[Extracted entries — start]

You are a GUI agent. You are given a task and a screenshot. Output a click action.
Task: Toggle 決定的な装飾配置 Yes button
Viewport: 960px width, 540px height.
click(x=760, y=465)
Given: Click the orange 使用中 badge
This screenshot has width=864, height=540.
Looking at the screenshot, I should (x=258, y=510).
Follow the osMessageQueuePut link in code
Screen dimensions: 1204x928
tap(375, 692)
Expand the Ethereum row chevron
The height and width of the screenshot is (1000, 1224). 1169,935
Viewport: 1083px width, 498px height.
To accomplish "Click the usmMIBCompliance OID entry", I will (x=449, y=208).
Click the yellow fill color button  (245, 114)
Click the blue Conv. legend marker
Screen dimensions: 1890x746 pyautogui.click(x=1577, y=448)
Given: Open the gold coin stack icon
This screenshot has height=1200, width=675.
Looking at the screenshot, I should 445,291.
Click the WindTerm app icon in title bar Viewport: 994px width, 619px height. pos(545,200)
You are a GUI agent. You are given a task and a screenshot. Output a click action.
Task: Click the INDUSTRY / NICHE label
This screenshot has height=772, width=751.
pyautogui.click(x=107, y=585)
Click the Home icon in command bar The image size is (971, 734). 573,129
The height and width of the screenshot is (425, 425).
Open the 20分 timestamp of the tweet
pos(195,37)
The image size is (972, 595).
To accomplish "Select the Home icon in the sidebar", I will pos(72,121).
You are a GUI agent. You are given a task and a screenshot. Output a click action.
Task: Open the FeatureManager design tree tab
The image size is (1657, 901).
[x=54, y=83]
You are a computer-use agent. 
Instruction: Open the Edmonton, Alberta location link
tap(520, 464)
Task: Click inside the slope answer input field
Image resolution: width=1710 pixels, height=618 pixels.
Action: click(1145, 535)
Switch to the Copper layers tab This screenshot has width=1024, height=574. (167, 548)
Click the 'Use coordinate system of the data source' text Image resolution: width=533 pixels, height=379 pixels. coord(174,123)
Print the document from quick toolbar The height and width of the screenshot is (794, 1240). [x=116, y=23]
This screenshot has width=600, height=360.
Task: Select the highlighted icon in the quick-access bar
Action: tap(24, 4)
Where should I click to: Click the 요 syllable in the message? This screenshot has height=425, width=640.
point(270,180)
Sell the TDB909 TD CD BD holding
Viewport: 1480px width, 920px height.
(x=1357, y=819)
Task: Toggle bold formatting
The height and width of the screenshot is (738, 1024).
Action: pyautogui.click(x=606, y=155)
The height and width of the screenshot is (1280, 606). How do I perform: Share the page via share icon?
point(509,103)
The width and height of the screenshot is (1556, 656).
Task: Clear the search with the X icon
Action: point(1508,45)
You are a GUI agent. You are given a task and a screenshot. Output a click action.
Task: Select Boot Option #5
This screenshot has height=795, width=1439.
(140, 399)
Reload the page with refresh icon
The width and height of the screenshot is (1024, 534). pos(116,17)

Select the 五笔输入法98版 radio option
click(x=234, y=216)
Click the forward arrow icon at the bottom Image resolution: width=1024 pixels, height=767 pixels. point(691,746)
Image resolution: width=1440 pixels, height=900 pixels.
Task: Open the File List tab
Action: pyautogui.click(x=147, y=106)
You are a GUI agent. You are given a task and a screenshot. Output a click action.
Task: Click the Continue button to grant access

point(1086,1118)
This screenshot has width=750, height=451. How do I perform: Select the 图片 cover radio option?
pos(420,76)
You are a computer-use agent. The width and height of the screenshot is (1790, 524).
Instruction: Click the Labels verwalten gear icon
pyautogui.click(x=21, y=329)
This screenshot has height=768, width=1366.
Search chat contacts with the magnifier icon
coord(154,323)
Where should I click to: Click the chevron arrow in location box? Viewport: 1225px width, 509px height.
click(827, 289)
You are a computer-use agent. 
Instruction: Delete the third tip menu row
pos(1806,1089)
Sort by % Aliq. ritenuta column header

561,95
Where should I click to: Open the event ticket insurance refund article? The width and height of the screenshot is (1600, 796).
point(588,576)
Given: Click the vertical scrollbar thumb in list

[Extracted entries — finish]

**Exercise objective:** What is needed is a verbatim copy of every line in the records above from the one containing "Instruction: Open the" down to the one containing "Switch to the", both included, and nothing more.

**Response area:**
Instruction: Open the Edmonton, Alberta location link
tap(520, 464)
Task: Click inside the slope answer input field
Image resolution: width=1710 pixels, height=618 pixels.
Action: click(1145, 535)
Switch to the Copper layers tab This screenshot has width=1024, height=574. (167, 548)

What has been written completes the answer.